Eğer olaya bir örgüt talebi veya siyasi talep olarak bakılıyor ve suskunluğun nedeni olarak bu gösteriliyorsa, bu da tutarlı bir tavır değil.
Zira İslam hukukunda bu hak, “siyasi olmayan sanıklara serbest”, “siyasi sanıklara yasak” şeklinde ikili bir tasnife tabi tutulmuyor. Kaldı ki, yarın öbür gün siyasi olmayan tutuklulardan da bu tür talepler gelebilir. Devlete düşen görev bu hakkı yasal bir statüye kavuşturmak; üniversitelere düşen görev de bunun akademik altyapısını oluşturmaya katkı sunmaktır. Zira üniversitelere ve akademisyenlere düşen görev, sadece taleplere göre değil, aynı zamanda ihtiyaçlara göre de çalışmalar yapmaktır.
Tercüman bulundurma
İslam hukukunda “kadı”nın (hâkim/yargıç) görevlerinden biri de Arap olmayan davacı ve davalılar için mahkemede tercüman bulundurmak. Bu tercümanın görevi dava ile ilgili metinleri, belgeleri, sanık savunmalarını ve şahitlerin ifadelerini kadı huzurunda Arapçadan ilgili anadile, ilgili anadilden de Arapçaya çevirmektir. Bu tercümanların adil ve ergen olmaları gerekir. (Muhammed Abdülkadir Ebu Faris, el-Kadâ’ fi’l-İslâm, s. 64-65)
En büyük İslam hadis uzmanı olarak kabul edilen İmam Buharî literatürde “Sahîh” unvanıyla anılan ünlü hadis kitabında Hz. Peygamber’in tercüman olarak görevlendirdiği Zeyd bin Sabit’in mahkemelerde “İbranice tercümanı” olarak görev yaptığını yazar.

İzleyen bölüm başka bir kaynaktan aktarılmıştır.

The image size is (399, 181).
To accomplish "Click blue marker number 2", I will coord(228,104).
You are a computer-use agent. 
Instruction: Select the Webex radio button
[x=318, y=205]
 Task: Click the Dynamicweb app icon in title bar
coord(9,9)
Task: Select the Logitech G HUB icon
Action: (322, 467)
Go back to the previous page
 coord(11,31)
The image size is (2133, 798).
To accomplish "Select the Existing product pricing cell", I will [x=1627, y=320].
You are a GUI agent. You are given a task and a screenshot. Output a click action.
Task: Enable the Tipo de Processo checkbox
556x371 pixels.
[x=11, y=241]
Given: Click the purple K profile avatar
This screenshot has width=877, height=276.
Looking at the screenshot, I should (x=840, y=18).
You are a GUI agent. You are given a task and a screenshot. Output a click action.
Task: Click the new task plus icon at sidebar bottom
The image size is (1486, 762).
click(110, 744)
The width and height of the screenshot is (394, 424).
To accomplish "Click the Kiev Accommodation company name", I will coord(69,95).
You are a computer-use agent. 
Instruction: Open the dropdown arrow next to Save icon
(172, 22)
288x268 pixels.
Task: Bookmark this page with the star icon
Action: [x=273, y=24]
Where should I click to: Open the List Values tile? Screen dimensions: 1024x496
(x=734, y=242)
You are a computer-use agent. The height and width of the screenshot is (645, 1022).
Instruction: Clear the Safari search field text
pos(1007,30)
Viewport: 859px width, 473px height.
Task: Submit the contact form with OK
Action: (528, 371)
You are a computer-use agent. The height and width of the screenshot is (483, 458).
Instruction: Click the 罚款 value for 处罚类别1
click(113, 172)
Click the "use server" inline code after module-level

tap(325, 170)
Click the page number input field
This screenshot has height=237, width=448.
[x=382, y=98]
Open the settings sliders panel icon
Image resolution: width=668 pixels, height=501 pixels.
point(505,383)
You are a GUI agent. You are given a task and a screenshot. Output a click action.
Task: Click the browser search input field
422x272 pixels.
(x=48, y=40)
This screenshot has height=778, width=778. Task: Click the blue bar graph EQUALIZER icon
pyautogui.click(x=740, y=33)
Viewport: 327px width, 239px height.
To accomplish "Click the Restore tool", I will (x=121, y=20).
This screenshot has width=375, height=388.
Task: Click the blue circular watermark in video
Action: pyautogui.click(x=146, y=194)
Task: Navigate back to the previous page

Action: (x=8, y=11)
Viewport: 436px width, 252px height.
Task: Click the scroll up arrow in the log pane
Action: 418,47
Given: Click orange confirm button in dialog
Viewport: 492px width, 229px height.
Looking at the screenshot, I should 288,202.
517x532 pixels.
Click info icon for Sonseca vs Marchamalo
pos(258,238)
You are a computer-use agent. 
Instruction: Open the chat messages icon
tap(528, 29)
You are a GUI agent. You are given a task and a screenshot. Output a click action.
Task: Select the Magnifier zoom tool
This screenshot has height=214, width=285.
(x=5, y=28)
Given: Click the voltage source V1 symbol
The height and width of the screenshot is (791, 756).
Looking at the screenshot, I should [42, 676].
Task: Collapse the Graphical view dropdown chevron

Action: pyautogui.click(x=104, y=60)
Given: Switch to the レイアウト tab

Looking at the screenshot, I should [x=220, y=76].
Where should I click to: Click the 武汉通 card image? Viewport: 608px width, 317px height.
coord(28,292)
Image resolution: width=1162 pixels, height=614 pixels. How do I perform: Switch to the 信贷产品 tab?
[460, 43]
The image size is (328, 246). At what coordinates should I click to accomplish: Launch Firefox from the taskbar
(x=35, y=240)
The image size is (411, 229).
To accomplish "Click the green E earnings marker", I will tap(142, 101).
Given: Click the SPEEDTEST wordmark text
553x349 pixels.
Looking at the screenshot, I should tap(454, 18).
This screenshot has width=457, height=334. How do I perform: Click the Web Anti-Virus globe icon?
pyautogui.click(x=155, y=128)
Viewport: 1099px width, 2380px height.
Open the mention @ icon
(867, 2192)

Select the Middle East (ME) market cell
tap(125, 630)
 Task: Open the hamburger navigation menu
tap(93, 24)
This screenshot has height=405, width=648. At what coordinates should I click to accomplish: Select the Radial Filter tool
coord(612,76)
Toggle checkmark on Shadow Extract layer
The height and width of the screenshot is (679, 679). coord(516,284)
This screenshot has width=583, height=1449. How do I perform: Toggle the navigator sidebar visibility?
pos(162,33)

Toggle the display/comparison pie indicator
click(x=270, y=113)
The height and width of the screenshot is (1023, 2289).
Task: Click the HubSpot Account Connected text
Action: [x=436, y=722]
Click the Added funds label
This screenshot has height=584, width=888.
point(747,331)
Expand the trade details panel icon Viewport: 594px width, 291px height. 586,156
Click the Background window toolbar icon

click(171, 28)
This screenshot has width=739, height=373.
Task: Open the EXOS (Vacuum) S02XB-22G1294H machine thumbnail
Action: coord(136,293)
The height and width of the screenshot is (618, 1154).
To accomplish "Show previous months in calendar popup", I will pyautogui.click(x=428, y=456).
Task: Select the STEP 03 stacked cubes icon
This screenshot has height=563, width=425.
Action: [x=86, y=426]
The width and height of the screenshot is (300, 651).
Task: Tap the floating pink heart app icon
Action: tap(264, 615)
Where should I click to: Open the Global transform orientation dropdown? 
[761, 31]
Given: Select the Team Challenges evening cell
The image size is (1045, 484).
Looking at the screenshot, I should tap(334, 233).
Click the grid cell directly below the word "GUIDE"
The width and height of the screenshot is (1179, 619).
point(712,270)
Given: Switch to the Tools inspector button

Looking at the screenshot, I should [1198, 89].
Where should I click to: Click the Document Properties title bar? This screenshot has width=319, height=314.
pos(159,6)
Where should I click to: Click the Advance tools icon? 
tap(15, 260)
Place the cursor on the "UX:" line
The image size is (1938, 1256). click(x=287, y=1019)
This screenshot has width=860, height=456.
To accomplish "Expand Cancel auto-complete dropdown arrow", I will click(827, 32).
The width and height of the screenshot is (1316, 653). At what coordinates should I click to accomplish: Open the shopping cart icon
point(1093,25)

Türklerin büyük çoğunlukla mensup oldukları Hanefi mezhebinin en büyük İslam hukukçusu sayılan İmam Serahsî meşhur “el-Mebsût” adlı hukuk usulü kitabında açık bir şekilde şunları söylüyor: “Arapçanın dışında bir dil konuşan bir kavim hâkimin huzuruna getirildiği zaman eğer hâkim onların dilini bilmiyorsa adil bir tercümanın görevlendirilmesi gerekir. İhtiyaca binaen tercüman görevlendirmek İslam öncesi cahiliye hukukunda da vardı ki İslam da bunu benimsedi. Örneğin Selman-ı Farisî Müslüman olmak için Hz. Peygamber’in huzuruna vardığında çeviri için Yahudi bir tercüman görevlendirilmiştir. Fakat bu tercüman söylenenleri çarpıtarak tercüme ahlakına uymayınca bu durum vahiy yoluyla Hz. Peygamber’e bildirilmiş, bunun üzerine Hz. Peygamber tercümanın güvenilir olması gerektiği kanaatiyle kendi sahabilerinden Zeyd bin Sabit’i tercüman olarak tayin etmiştir.”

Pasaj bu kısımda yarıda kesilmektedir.